• **Exercise prompt**: Wherever the line with "Click the undo arrow icon" sits in the listing below, transcribe from it up to and including the line with "This screenshot has width=622, height=551.", exactly, and leave the remaining lines out.

• **Records for the task**:
########################################
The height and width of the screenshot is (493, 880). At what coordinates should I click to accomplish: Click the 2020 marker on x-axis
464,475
########################################
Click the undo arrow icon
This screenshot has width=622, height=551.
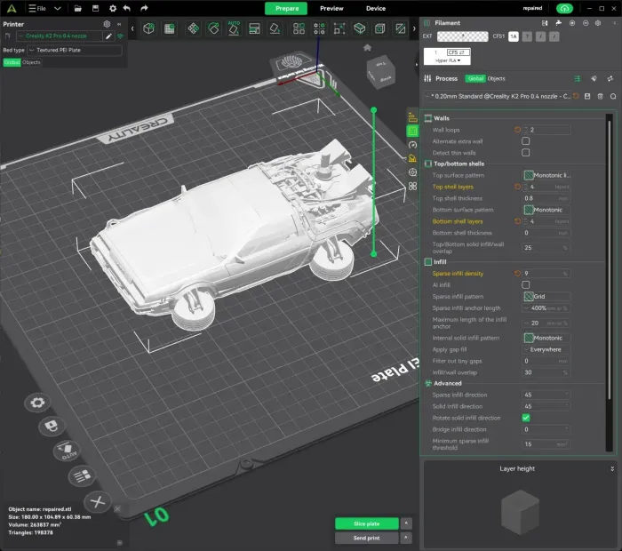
########################################
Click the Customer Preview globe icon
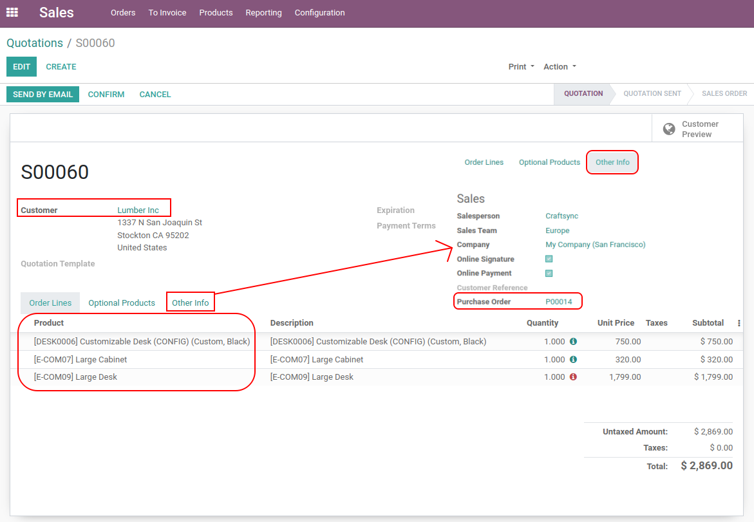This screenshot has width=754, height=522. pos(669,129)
########################################
• **Result of this exercise**:
Click the undo arrow icon
This screenshot has width=622, height=551.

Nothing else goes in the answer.